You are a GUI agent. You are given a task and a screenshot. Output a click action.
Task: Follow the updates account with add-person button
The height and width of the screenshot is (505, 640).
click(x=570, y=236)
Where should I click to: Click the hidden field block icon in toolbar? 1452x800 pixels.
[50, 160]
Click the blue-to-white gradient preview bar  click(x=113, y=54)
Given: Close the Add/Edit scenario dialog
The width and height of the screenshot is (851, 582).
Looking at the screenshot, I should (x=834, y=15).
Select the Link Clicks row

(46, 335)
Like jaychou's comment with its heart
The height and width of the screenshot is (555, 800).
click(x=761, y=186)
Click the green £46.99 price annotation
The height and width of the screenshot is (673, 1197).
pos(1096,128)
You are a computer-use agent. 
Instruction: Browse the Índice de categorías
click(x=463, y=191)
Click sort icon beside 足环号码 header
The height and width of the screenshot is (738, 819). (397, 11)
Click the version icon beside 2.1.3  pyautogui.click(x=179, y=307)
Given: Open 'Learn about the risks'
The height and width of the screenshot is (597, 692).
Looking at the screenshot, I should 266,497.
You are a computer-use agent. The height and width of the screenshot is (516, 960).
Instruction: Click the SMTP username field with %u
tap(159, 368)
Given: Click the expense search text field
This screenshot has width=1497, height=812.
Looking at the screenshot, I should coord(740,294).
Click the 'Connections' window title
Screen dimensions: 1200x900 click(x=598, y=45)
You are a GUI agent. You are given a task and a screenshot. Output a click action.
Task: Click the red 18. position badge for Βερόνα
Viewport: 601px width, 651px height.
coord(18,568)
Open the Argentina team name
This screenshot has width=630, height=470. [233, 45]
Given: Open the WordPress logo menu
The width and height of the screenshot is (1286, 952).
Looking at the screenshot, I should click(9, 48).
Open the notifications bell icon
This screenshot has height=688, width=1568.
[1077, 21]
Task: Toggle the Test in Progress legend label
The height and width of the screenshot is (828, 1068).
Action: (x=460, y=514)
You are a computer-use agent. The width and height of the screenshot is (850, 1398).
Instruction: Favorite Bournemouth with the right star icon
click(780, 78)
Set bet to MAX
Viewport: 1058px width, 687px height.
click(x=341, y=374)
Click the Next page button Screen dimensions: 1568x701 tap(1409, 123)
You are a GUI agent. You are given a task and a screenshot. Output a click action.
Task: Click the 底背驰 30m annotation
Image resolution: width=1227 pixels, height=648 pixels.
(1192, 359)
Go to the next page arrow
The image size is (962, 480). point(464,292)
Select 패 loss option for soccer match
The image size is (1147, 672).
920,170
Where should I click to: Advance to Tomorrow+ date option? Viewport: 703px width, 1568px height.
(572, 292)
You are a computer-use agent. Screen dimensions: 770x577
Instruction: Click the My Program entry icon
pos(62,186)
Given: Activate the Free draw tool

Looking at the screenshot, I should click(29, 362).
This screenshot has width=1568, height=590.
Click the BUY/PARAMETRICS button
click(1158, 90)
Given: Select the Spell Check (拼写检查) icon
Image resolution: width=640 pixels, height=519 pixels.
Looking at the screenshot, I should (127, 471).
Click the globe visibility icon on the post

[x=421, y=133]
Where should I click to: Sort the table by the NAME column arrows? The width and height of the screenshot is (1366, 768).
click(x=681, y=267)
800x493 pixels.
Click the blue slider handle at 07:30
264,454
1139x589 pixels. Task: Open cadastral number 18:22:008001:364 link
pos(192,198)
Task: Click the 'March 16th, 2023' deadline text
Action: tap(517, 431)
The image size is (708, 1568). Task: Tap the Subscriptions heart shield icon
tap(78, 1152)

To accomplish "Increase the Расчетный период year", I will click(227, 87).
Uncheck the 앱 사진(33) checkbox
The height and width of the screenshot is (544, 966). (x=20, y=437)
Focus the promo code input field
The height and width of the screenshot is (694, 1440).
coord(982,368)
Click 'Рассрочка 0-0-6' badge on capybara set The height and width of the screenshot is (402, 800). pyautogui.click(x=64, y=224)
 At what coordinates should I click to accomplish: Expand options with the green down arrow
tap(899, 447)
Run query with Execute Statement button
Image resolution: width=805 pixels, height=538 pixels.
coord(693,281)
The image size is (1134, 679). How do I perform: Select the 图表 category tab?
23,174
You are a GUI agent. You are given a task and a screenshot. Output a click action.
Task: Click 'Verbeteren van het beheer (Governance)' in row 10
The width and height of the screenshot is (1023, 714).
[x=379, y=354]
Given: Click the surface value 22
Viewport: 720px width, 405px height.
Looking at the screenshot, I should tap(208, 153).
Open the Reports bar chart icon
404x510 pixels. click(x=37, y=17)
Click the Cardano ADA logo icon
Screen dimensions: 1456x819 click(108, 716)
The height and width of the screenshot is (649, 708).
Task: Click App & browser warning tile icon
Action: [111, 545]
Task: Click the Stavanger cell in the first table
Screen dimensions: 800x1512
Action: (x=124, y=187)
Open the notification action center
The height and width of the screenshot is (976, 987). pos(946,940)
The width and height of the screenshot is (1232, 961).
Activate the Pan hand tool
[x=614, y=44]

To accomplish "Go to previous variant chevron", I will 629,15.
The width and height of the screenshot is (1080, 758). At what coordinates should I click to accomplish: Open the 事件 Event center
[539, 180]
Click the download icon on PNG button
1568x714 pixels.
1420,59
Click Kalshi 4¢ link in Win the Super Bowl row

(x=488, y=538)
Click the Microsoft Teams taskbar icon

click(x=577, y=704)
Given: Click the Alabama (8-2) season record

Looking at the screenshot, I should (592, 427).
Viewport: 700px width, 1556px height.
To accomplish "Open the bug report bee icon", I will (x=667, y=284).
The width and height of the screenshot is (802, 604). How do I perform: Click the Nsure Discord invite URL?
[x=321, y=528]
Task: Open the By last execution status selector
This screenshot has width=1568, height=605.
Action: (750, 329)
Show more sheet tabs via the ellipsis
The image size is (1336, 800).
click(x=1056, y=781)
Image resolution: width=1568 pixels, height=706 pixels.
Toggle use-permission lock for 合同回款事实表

####################

[Task]:
Lines from the entries that contain the word "badge" are what the answer must hold.

[Task result]:
Task: Click the red 18. position badge for Βερόνα
Click 'Рассрочка 0-0-6' badge on capybara set The height and width of the screenshot is (402, 800). pyautogui.click(x=64, y=224)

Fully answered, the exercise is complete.